On Monday the American gymnast Simone Biles made history as the first woman to do a triple twisting double somersault on the floor. Watch the above video and you will be amazed at both the height reached by Biles and the speed of her twists.
Like the rest of us, Biles is bound by the laws of physics and in “The twisty physics of Simone Biles’ historic triple-double”, Rhett Allain analyses her motion with the help of an equation and a few free-body diagrams.
The astronomer David Kipping has a knack for coming up with interesting ideas that really make you think. In 2016 he and a colleague at Columbia University published a paper that described how lasers could be used to hide a planet from distant and potentially hostile observers.

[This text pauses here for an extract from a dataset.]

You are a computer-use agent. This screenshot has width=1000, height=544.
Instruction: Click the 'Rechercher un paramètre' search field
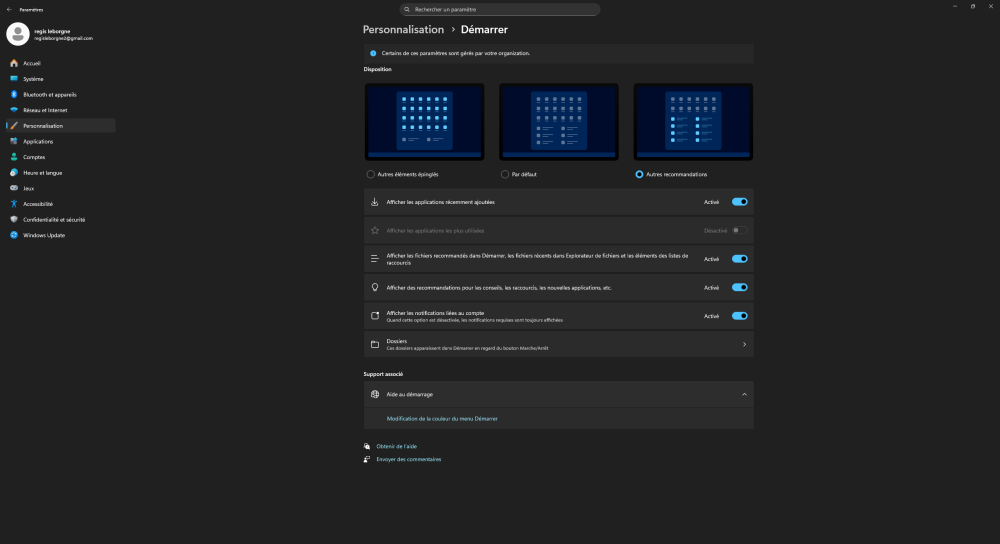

Kipping’s latest proposal is to use the Earth’s atmosphere as a giant lens to create a “terrascope” with an imaging capability of a standard 150 m optical telescope. In comparison, the Extremely Large Telescope (which will be the world’s largest when completed in 2025) will have a 39 m diameter mirror.
Kipping shows that light from distant astronomical objects is focussed by Earth’s atmospheric ring to a point at about 85% of the distance to the Moon’s orbit. There, he proposes, a detector could be placed to create a huge telescope at a much lower cost than a comparable terrestrial or space-borne conventional instrument. You can read more in this preprint on arXiv.
Perhaps the biggest mystery of experimental physics is the origin of the huge signal that has been measured by the DAMA dark-matter experiment in Italy. Operating for 22 years, DAMA has detected an annual oscillation of events that could be the result of Earth’s relative motion through galactic dark matter. The problem is that no other detectors have managed to measure a similar oscillation. In “Testing DAMA”, Jim Daley explains how two new experiments will be trying to confirm the DAMA result.